Danny is in the wrong place at the wrong time. Shortly after proposing to his girlfriend he is arrested for murder. If he had decided to propose on a different day, things may have turned out differently. He is sentenced to 22 years in prison for a crime he didn’t commit. Beth tries her hardest to get justice for Danny who is out for revenge on those who put him behind bars.
I particularly like the way Archer looks at the disparities between class in society and how coming from poverty can make life a little more difficult where judgemental people are concerned.

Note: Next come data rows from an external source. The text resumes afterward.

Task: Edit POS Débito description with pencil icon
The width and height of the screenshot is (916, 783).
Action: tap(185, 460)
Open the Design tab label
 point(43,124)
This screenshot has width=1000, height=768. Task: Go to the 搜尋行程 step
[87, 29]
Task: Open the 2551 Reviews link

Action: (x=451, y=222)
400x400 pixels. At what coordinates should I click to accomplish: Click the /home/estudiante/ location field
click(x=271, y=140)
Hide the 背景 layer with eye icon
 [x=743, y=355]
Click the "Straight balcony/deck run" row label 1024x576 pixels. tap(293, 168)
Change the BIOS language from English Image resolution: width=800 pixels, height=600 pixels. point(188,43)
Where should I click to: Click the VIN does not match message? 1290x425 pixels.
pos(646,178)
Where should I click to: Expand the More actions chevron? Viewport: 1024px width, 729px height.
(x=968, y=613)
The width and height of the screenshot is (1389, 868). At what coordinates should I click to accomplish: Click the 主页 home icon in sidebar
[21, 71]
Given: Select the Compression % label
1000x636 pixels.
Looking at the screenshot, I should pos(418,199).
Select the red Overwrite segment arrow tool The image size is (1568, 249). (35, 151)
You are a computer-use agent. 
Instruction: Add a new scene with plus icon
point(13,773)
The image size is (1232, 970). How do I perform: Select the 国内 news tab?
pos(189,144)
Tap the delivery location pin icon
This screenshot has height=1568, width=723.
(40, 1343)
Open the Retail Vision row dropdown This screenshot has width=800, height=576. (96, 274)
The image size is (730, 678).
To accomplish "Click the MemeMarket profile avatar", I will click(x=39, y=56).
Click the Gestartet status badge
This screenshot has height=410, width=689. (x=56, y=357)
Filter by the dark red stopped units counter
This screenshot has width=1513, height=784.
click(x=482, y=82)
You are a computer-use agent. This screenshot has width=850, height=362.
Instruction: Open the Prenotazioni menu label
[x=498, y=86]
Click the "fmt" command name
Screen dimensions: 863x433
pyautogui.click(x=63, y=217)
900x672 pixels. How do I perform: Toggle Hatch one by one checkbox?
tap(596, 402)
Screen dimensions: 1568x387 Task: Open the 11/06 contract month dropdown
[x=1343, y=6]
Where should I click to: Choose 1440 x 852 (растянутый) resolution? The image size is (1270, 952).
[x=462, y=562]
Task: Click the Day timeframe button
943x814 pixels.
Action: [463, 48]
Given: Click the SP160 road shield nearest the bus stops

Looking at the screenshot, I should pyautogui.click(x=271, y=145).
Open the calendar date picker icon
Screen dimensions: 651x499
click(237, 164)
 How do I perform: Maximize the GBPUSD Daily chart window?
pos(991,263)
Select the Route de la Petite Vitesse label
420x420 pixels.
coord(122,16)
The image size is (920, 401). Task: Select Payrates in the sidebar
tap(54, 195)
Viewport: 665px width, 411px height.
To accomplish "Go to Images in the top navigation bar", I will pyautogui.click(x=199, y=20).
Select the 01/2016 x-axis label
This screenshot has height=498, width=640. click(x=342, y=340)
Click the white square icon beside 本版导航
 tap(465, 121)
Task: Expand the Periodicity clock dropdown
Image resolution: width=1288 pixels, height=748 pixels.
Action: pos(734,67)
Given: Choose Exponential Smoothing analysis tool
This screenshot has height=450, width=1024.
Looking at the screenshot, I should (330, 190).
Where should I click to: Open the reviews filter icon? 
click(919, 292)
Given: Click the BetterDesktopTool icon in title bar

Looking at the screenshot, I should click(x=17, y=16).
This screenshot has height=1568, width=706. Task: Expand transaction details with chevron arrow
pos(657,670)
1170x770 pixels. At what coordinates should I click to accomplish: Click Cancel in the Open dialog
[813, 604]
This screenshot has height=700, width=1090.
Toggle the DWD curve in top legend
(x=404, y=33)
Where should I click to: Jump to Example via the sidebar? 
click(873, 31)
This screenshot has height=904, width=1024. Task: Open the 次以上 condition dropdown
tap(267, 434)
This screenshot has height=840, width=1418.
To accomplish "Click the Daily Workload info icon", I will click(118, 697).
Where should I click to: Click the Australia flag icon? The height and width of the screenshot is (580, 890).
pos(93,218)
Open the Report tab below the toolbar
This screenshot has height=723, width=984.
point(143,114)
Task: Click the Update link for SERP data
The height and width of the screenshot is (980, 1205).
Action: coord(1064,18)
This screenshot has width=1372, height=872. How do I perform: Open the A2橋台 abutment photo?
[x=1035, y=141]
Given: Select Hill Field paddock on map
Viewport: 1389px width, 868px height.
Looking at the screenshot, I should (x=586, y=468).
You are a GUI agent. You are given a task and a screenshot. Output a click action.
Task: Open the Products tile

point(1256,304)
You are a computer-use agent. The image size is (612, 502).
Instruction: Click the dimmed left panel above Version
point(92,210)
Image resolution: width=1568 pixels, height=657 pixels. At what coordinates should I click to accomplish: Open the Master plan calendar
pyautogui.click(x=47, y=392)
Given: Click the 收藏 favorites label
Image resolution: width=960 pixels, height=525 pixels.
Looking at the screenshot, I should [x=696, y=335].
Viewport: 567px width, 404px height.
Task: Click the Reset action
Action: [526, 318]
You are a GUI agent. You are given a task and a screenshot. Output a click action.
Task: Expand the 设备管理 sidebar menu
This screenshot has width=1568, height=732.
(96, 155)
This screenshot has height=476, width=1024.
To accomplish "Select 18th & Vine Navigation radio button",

The Secret History by Donna Tartt
Donna Tartt is a mastermind. The Secret History is one of those books people can only wish they had written themselves. The plot and characters are so interesting to read. I’m wondering if a reread would mean I might see some of the twists and turns before they happen too, which is one of the reasons I fancy reading it again.
The psychological thriller follows a group of classic students who all in their own way just want to belong somewhere. As the story unwinds, it’s interesting to see how far each of them will go to protect themselves and how this slowly causes further destruction.
Read my review here.
Daisy Jones and the Six by Taylor Jenkins Reid
Daisy Jones and The Six is one of my favourite books from last year. It’s based entirely in interview format which makes it all the more special. It looks into the lives of the fictional band and why they split up. After reading this, I honestly thought it was a true story, that’s how well it’s written!
There are so many characters with various flaws but they have an interesting back story and most are really likeable. I heard lots of bloggers say the audio is great too so I’m thinking of giving that a try. The book is a really fulfilling read and I was not expecting that ending at all. It wrapped it up nicely.
Read my full review here.
I Heart New York by Lindsey Kelk
While I love her other books a lot, this series is by far my favourite. Angela is such a strong-willed character to look up to. She sets off to America after discovering her boyfriend cheated and starts and entirely new life for herself, with almost none of her belongings.
Even though there is a great romance, I think the best part of the novels, including this one, is the importance of friendship. The progression of Angela and Jenny’s friendship is just wonderful to see. I also love how Angela always focuses on her career and ambitions too.
Just Listen by Sarah Dessen
I have read this way too many times (if that’s possible) and it’s still one of those books I look back on with such fondness. Dessen goes above and beyond with her plots and this one is no exception. Even though it’s not explicitly mentioned, there are dark topics in this novel, which some people might find difficult to read.
Annabel used to be one of the cool girls in school, with a modelling contract and a group of good friends. That is until one summer changes that forever.
When she returns to school, everyone hates her but she befriends Owen who slowly helps her through her troubles with a collection of his favourite music. I love the dynamic between Annabel and Owen, especially how different they are but also how good they are for each other too.
Of Mice and Men by John Steinbeck
I first read this in school and I think I was one of the few people who actually enjoyed reading it. I really like the kindness that exists in George and Lennie’s friendship. They don’t care about their differences and they don’t discriminate against each other.
Lennie is different from most people. He appears to be child-like and doesn’t understand the world around him. They begin work on a farm with the hope of a bright future ahead of them.
This book tackles a lot of issues, including racism. Even though the ending is heartbreaking, it is one of my favourite classics as it’s just a lovely story.